How many lines in the entries below include the string "button"? Answer with the number only.

Material provided:

---

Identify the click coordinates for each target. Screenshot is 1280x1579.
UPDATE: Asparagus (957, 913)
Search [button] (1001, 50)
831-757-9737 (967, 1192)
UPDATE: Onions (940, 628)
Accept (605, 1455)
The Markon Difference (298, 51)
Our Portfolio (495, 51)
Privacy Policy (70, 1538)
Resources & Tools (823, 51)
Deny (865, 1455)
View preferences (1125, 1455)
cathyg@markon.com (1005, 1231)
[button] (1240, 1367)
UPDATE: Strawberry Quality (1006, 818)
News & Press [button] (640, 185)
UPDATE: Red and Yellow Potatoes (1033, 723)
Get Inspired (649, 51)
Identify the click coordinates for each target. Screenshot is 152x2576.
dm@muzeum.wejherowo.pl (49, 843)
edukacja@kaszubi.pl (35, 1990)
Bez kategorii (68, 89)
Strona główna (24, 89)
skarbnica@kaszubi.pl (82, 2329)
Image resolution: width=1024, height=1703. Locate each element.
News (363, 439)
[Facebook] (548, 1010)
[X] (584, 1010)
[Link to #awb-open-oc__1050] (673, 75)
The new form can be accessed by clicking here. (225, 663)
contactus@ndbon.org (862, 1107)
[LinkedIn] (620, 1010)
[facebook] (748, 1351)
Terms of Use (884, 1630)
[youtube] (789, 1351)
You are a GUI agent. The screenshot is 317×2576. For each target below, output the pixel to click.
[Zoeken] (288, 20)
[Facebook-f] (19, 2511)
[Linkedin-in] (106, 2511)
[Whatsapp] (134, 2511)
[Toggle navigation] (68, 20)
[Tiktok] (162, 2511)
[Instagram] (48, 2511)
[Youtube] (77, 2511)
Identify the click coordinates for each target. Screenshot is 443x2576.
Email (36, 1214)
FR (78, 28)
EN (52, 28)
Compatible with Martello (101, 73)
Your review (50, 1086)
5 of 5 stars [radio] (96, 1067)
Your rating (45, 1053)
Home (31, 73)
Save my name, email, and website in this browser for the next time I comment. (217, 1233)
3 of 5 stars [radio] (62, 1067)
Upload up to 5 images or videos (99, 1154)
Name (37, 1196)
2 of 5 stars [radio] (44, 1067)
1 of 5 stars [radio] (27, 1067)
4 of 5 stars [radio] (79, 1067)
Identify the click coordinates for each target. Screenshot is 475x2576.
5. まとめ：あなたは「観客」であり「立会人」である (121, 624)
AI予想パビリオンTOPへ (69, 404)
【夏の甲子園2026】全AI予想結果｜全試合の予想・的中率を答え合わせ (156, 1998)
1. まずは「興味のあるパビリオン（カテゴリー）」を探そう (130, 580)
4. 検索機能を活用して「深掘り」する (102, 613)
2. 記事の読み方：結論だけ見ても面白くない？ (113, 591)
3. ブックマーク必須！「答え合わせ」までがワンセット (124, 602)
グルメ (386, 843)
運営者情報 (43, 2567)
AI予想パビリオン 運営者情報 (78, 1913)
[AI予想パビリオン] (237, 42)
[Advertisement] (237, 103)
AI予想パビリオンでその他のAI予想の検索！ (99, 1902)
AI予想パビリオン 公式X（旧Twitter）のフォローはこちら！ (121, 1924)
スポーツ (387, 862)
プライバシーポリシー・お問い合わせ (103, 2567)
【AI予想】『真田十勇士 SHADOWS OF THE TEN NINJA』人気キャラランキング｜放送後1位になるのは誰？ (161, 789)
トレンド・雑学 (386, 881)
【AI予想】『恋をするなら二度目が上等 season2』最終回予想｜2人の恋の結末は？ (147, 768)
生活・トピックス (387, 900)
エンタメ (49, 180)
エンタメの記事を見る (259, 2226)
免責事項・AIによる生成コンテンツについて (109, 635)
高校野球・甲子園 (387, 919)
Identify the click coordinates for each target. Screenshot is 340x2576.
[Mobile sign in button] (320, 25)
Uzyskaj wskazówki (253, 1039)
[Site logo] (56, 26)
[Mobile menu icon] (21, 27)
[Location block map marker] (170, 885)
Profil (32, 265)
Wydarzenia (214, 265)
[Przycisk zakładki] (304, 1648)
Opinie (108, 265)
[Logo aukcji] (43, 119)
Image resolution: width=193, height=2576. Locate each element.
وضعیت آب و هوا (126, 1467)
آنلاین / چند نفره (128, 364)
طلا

---

Answer below: 4